▸ Problem to work on
Check every line of the entries below for the word "agent", and copy the ones that have it.

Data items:

━━━━━━━━━━━━━━━━

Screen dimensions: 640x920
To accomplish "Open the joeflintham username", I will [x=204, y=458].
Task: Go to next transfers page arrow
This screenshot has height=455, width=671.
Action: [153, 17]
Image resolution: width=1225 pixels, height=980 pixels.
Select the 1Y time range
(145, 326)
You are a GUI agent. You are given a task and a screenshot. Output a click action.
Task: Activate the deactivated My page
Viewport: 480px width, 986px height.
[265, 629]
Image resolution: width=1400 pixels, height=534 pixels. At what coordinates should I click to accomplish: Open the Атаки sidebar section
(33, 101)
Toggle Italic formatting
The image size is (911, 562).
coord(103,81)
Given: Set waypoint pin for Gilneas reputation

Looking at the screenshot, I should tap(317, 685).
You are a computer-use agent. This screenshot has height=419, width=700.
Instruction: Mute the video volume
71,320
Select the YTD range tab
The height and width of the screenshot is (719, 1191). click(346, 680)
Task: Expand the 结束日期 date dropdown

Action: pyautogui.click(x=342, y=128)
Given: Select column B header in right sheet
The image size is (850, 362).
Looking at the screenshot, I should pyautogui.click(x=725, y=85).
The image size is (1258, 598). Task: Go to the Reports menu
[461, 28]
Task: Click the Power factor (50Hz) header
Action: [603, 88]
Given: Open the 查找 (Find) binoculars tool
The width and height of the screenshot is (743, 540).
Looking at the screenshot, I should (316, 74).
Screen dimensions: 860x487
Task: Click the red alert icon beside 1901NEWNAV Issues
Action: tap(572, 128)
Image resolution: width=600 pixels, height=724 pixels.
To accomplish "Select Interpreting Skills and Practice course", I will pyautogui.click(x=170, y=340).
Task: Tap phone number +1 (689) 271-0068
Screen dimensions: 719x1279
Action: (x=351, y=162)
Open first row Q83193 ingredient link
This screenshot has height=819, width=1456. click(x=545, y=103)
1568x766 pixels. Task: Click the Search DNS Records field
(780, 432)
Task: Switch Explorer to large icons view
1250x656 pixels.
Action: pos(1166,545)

━━━━━━━━━━━━━━━━

▸ Written solution
You are a GUI agent. You are given a task and a screenshot. Output a click action.
You are a computer-use agent. This screenshot has height=419, width=700.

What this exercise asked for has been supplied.